§ Passage to read

■ ■ ■ ■

But if I somehow didn’t have that, the side door to the garage doesn’t have a deadbolt, so I could probably pry that open if I could get hold of a crowbar or something.
I don’t want to live behind bars.
Plus, I’m not really worried about break-ins, besides the occasional murder or cop killing, this is a pretty quiet neighborhood. We’ve lived in the area for over 30 years and I can count the break-ins I’ve heard of with the fingers of one hand. Property theft is more common, but that is usually small, easily portable items that have been left outside.
I did get locked out. I damaged my back door prying it open. Replacing the exterior door cost me almost $300. I learned my lesson and hid a key outside.
I have used that hidden key several times in the past 20 years.
Most of us are past this point, but …
If you have a key hidden outside and you have kids, you don’t have a key hidden outside. You just mistakenly think you do.
Sure. Numeric keypad on the front door, with backup key access. If the battery is dead in that, and I somehow don’t have my backup key, I used to be a locksmith, and I have a set of picks stashed in the car, and another in a location known only to me. If picking the lock fails, I keep a cordless power drill in the car, too, that can drill out the cylinder.
I currently live in an apartment. I could get into the building through the simple expedient of knocking on a neighbor’s window, but I don’t think I could get into my unit without significant damage to the door. Alternately, there are the windows, but I’d need a ladder or something equivalent to reach the second floor.

■ ■ ■ ■

§ Rows for locating described items
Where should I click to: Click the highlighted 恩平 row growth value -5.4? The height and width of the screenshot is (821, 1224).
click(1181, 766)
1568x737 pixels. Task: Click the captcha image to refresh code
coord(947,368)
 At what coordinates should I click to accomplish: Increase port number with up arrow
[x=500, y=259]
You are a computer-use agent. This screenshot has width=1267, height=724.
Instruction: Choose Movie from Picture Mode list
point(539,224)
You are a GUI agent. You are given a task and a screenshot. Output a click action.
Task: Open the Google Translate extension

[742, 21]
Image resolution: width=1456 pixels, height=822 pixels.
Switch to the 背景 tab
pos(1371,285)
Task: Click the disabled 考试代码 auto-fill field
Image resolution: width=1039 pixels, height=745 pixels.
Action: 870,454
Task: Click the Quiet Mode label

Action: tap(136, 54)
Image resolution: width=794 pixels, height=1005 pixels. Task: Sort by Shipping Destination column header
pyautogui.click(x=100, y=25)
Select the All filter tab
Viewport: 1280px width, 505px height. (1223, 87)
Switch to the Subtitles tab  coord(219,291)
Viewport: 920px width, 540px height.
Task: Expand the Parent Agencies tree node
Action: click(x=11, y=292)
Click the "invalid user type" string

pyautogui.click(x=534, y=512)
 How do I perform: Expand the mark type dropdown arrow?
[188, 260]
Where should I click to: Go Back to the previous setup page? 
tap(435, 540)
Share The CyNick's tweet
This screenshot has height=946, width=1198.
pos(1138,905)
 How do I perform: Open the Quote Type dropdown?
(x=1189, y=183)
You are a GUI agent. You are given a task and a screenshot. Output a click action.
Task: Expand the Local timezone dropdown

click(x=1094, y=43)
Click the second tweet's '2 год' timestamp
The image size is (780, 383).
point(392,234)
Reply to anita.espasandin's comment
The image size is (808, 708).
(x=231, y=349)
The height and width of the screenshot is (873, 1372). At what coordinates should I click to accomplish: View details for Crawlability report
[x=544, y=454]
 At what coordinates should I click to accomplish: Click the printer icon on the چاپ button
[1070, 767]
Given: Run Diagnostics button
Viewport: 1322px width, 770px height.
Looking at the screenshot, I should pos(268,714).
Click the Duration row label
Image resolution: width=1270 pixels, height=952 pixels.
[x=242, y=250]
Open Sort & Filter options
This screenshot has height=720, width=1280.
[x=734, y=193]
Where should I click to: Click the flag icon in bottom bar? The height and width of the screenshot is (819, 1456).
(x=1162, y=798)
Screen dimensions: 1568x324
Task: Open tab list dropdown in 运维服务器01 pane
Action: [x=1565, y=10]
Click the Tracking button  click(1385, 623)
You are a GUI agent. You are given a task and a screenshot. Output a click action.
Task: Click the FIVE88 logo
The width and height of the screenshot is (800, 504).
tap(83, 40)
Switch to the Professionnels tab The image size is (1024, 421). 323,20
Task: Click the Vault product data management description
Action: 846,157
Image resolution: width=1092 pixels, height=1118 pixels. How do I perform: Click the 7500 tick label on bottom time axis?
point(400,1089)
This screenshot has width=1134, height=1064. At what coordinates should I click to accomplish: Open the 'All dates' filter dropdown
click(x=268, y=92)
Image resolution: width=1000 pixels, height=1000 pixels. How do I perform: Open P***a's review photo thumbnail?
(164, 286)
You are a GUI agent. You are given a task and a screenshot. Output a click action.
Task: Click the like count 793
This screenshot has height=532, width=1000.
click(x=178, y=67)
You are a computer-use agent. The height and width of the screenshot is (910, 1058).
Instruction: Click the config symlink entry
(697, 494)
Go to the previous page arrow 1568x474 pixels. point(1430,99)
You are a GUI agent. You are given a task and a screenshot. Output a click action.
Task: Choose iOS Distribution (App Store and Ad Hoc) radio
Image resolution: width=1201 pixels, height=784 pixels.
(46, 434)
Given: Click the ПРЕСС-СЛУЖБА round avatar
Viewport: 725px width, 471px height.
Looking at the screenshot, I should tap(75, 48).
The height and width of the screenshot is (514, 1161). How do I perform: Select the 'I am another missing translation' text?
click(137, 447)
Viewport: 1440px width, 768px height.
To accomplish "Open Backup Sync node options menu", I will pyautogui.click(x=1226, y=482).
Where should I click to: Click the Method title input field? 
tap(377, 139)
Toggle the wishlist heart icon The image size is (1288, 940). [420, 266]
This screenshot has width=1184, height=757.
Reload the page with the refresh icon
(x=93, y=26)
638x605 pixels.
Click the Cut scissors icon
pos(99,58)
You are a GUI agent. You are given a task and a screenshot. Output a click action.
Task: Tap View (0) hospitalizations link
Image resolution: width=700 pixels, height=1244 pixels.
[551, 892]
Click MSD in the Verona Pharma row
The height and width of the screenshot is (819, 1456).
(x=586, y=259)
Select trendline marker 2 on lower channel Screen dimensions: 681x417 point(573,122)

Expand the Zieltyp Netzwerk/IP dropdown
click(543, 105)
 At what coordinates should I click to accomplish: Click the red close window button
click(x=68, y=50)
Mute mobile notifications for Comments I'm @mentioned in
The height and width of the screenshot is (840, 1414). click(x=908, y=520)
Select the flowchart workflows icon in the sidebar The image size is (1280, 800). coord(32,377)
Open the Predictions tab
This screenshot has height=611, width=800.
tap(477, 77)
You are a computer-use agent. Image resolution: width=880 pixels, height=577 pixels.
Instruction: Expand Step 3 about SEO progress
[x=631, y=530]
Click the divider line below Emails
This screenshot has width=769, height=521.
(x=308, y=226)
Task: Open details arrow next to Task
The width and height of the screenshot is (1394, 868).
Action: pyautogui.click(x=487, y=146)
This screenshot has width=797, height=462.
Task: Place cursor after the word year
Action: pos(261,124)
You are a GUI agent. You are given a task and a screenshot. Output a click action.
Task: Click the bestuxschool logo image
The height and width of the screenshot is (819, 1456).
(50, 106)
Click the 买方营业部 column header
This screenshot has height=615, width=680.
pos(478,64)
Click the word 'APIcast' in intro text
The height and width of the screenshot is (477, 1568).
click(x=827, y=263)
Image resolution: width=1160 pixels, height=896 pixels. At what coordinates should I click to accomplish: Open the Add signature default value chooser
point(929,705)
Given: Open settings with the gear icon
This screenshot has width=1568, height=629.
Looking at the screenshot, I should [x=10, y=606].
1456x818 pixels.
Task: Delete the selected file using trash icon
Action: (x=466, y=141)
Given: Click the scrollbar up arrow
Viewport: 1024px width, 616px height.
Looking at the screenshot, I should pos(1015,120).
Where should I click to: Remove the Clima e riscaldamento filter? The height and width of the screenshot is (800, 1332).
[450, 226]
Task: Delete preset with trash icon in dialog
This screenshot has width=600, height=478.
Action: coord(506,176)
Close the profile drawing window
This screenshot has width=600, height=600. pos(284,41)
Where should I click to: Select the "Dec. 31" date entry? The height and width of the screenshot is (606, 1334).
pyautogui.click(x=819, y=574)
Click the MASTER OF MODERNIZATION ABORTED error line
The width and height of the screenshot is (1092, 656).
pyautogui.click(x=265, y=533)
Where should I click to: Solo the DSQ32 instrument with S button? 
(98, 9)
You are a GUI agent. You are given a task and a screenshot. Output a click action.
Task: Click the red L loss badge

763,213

■ ■ ■ ■

§ Set of tasks
a – In the rows, reproduce only the part that opens with the line containing "Click the second tweet's '2 год' timestamp" and closes with the line containing "[1070, 767]", substituting "post" for "comment" and leaving everything else unchanged.
b – Resume the discussion of getting back into your home after a lockout, picking up right after its final paragraph.
The passage and the rows have no connection to each other.

§ Final results
a –
Click the second tweet's '2 год' timestamp
The image size is (780, 383).
point(392,234)
Reply to anita.espasandin's post
The image size is (808, 708).
(x=231, y=349)
The height and width of the screenshot is (873, 1372). At what coordinates should I click to accomplish: View details for Crawlability report
[x=544, y=454]
 At what coordinates should I click to accomplish: Click the printer icon on the چاپ button
[1070, 767]

b –
In the house where I grew up, yeah, probably. There’s a largeish ground floor window that’s secured only with a hook through an eyebolt. I’m pretty sure it’s been painted closed, but I could probably slip a knife blade through and work it open.
Then it’s likely not installed correctly. A card should not be able to open a properly installed door latch. If there’s just a bit too much space between the latch and strike plate, then, yeah, it’ll open. The latch itself should stop about a third of the way and be resistant to being retracted farther. The door at my university newspaper were incorrectly installed this way — just a hair too much space and two of the doors were card openable. The others were the same locks, but correctly installed.
Key is to hide it high enough. Or not. We never screwed with my dad’s hidden keys except to get in. And he had a two step process. The hidden key was a key to the garage, and then in the garage you had to know where the hidden house key was.